PIK3CA Mutations Downregulate PPT1 to Promote Adipogenesis by Suppressing P300 Depalmitoylation and Phase Separation.

PIK3CA mutations drive benign adipose overgrowth in facial infiltrating lipomatosis (FIL), but the downstream molecular mechanisms remain incompletely understood. This study investigated the role of palmitoyl-protein thioesterase 1 (PPT1)-mediated depalmitoylation in regulating aberrant adipogenesis induced by mutant PIK3CA. Using single-cell RNA-seq, molecular dynamics simulations, and functional assays in primary human FIL adipose-derived stem and progenitor cells (ASPCs), immortalized cell lines, and mouse models, we dissected the signaling pathway linking PIK3CA mutation to adipogenesis. Techniques included ChIP-qPCR, acyl-biotin exchange assays, luciferase reporter assays, and RNA/ATAC sequencing. PIK3CA mutations transcriptionally repressed PPT1 via PI3K-AKT-c-JUN signaling. Downregulated PPT1 enhanced palmitoylation of the transcriptional coactivator P300 at C1176. This modification stabilized P300 by impairing its interaction with HSC70 and subsequent chaperone-mediated lysosomal degradation. Furthermore, C1176 palmitoylation inhibited P300 phase separation, thereby preserving its histone acetyltransferase activity.

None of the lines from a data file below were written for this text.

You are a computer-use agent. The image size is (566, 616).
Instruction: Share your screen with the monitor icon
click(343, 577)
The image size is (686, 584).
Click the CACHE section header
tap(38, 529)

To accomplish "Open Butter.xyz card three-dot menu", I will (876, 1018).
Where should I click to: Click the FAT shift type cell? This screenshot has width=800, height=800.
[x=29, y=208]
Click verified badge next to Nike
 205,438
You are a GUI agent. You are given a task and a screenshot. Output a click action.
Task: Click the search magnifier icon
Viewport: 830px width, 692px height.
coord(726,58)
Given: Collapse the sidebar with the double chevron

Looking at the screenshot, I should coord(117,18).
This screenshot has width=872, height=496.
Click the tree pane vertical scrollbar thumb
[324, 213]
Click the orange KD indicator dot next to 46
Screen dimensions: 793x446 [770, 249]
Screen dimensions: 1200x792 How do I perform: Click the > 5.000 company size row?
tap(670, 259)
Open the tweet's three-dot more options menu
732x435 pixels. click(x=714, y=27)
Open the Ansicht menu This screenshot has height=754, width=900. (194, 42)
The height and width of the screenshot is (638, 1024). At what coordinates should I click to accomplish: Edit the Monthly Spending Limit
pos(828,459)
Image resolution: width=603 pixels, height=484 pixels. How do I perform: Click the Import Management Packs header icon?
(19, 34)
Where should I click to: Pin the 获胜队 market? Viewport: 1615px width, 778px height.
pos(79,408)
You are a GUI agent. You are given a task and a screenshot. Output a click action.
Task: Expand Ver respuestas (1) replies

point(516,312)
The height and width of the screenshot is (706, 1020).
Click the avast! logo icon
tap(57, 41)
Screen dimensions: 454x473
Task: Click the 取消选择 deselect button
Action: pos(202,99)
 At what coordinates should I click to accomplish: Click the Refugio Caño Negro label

Sustained P300 activity promoted chromatin accessibility and expression of adipogenic genes, driving excessive adipogenesis in FIL. These findings established a novel "palmitoylation-phase separation-epigenetic regulation" axis in cellular fate determination and revealed PPT1 and P300 as potential therapeutic targets for FIL.